◆ **Short task**: Filter the records below for lines containing the word "dropdown", copying each matching line in full. Match case exactly.

◆ **Records for this task**:
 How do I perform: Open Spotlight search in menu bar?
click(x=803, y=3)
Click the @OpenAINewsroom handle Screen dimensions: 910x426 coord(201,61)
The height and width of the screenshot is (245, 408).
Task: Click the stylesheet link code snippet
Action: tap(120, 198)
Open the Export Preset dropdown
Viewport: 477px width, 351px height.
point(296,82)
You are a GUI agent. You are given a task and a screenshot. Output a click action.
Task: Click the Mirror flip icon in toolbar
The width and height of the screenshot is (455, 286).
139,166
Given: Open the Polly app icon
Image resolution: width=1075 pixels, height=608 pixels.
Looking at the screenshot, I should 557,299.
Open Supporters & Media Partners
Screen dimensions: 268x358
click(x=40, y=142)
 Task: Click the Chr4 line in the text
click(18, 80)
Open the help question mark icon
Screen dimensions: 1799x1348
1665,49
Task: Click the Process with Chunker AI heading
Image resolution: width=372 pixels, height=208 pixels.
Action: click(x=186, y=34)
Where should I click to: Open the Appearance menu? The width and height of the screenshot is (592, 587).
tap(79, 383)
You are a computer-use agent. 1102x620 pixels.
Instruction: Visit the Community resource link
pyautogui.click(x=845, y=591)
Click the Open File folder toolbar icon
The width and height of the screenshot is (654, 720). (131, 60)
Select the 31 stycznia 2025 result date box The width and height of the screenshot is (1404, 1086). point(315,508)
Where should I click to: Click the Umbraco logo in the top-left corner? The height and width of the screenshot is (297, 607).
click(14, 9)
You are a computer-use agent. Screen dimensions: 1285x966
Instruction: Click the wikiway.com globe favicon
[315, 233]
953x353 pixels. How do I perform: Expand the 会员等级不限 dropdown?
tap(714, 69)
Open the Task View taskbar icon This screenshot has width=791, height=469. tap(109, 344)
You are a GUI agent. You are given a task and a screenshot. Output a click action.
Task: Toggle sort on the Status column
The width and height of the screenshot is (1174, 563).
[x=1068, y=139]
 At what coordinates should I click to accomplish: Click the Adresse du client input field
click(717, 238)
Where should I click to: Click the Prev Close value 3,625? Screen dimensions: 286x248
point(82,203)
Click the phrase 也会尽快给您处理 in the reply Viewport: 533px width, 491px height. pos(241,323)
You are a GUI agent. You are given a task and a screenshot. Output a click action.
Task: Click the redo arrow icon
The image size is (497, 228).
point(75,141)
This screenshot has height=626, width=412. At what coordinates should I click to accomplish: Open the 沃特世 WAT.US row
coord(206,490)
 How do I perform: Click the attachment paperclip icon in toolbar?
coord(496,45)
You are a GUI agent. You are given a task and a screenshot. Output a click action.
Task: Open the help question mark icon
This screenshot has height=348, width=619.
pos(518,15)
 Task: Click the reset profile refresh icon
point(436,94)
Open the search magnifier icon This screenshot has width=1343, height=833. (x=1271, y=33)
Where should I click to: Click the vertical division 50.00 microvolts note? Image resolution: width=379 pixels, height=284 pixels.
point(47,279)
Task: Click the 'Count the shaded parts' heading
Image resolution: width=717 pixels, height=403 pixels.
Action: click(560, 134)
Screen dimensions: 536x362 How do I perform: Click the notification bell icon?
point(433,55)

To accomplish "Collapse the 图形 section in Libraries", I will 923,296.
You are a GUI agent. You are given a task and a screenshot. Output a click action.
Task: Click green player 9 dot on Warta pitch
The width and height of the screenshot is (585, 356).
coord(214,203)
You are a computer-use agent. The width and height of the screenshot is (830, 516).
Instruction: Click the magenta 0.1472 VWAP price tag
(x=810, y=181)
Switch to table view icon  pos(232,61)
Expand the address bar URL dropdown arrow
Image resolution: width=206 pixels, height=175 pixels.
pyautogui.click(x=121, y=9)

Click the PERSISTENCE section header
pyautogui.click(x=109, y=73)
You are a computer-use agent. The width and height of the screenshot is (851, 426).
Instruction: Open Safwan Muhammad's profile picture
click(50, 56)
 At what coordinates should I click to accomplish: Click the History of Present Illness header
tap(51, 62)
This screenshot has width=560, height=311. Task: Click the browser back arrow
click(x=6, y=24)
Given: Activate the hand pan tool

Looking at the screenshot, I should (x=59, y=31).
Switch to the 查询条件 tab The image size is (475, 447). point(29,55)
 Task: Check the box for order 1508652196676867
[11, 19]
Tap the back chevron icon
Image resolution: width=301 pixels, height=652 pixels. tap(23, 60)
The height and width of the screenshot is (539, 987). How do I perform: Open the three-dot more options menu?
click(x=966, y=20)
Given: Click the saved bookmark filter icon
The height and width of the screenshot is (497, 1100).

◆ **Output of the exercise**:
Open the Export Preset dropdown
953x353 pixels. How do I perform: Expand the 会员等级不限 dropdown?
Expand the address bar URL dropdown arrow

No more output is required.